*** Data records Section Begins ***

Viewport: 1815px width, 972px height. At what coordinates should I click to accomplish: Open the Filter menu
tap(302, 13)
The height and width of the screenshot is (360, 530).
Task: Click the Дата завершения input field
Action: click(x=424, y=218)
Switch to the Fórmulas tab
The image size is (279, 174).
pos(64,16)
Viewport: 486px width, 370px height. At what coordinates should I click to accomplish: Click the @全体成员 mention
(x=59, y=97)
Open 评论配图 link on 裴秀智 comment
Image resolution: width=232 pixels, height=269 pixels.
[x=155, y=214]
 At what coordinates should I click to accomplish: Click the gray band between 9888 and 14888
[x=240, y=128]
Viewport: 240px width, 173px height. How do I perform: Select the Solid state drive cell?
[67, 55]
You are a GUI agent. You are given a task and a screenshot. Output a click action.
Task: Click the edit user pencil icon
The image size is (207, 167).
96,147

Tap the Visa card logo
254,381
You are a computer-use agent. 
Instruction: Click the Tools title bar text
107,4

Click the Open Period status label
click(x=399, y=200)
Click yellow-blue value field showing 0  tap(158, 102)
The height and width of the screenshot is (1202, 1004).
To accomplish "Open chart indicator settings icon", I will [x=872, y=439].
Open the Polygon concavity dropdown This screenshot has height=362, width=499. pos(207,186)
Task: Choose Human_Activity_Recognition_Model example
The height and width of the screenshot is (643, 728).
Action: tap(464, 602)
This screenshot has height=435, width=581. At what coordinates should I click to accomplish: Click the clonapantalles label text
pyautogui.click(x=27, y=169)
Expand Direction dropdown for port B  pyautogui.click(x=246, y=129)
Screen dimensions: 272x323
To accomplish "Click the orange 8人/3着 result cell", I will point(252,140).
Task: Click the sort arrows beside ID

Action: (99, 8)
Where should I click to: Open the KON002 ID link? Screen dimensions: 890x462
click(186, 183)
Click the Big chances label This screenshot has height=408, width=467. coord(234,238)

*** Data records Section Ends ***

I need each line above reproduced exactly.

> [Your solution]:
Viewport: 1815px width, 972px height. At what coordinates should I click to accomplish: Open the Filter menu
tap(302, 13)
The height and width of the screenshot is (360, 530).
Task: Click the Дата завершения input field
Action: click(x=424, y=218)
Switch to the Fórmulas tab
The image size is (279, 174).
pos(64,16)
Viewport: 486px width, 370px height. At what coordinates should I click to accomplish: Click the @全体成员 mention
(x=59, y=97)
Open 评论配图 link on 裴秀智 comment
Image resolution: width=232 pixels, height=269 pixels.
[x=155, y=214]
 At what coordinates should I click to accomplish: Click the gray band between 9888 and 14888
[x=240, y=128]
Viewport: 240px width, 173px height. How do I perform: Select the Solid state drive cell?
[67, 55]
You are a GUI agent. You are given a task and a screenshot. Output a click action.
Task: Click the edit user pencil icon
The image size is (207, 167).
96,147

Tap the Visa card logo
254,381
You are a computer-use agent. 
Instruction: Click the Tools title bar text
107,4

Click the Open Period status label
click(x=399, y=200)
Click yellow-blue value field showing 0  tap(158, 102)
The height and width of the screenshot is (1202, 1004).
To accomplish "Open chart indicator settings icon", I will [x=872, y=439].
Open the Polygon concavity dropdown This screenshot has height=362, width=499. pos(207,186)
Task: Choose Human_Activity_Recognition_Model example
The height and width of the screenshot is (643, 728).
Action: tap(464, 602)
This screenshot has height=435, width=581. At what coordinates should I click to accomplish: Click the clonapantalles label text
pyautogui.click(x=27, y=169)
Expand Direction dropdown for port B  pyautogui.click(x=246, y=129)
Screen dimensions: 272x323
To accomplish "Click the orange 8人/3着 result cell", I will point(252,140).
Task: Click the sort arrows beside ID

Action: (99, 8)
Where should I click to: Open the KON002 ID link? Screen dimensions: 890x462
click(186, 183)
Click the Big chances label This screenshot has height=408, width=467. coord(234,238)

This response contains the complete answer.